▸ **THE PROBLEM**
What is needed is a copy of each line in the listing that contains "profile".
*** SOURCE RECORDS Section Begins ***
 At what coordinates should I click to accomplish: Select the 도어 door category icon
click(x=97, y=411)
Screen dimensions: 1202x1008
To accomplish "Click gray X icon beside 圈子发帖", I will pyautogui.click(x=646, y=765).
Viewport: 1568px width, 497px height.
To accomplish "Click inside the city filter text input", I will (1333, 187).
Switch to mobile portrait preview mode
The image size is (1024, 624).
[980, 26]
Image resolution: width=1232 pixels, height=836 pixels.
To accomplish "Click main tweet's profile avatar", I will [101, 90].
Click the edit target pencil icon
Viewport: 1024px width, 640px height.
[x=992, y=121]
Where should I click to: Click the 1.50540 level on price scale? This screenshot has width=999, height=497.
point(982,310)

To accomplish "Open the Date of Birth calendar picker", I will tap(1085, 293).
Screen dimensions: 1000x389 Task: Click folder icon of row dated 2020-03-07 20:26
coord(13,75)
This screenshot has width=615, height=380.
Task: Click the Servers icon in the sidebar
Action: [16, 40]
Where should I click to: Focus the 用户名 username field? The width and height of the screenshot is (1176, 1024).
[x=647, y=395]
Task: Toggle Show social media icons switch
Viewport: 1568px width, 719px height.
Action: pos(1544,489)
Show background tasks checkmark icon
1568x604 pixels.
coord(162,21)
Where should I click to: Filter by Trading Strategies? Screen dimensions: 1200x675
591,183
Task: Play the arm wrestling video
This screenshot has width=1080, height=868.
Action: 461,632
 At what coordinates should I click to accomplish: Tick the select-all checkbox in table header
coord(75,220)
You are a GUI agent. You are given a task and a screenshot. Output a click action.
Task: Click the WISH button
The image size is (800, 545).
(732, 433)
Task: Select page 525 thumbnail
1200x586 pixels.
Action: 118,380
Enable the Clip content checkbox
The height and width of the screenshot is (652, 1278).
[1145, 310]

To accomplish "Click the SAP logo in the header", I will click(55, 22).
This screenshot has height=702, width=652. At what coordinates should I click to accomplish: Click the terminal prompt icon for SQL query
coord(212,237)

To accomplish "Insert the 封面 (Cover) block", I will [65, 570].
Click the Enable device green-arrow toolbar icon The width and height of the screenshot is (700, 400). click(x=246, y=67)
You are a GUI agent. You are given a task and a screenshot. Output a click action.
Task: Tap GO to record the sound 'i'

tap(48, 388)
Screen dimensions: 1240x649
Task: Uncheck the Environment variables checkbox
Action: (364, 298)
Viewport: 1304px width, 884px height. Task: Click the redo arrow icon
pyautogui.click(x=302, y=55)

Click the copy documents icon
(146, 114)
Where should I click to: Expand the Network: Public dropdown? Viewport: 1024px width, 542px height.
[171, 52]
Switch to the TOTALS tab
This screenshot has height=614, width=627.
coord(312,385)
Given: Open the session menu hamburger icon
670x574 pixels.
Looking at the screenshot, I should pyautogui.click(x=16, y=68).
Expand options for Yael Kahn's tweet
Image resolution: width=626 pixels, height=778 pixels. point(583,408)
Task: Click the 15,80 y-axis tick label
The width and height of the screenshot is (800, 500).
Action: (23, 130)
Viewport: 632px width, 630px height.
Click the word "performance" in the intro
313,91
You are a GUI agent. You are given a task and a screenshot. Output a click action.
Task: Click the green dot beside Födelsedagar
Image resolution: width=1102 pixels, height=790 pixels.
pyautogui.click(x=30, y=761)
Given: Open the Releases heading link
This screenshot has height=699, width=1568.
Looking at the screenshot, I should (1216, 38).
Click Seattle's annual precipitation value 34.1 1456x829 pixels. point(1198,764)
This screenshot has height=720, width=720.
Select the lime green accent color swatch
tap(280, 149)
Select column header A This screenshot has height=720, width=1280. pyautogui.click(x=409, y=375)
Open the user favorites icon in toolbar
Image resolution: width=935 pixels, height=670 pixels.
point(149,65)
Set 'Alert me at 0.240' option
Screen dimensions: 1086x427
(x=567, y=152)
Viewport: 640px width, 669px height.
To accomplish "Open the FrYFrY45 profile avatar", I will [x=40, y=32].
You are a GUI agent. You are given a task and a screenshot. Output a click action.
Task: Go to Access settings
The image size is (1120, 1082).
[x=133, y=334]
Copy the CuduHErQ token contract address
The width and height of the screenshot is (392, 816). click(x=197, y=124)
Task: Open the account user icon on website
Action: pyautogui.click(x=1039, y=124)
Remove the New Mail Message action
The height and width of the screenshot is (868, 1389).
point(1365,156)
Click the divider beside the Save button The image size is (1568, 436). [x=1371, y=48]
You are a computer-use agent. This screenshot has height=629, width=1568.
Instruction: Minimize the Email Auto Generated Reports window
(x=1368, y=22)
*** SOURCE RECORDS Section Ends ***
▸ **ANSWER TO THIS EXERCISE**
To accomplish "Click main tweet's profile avatar", I will [101, 90].
To accomplish "Open the FrYFrY45 profile avatar", I will [x=40, y=32].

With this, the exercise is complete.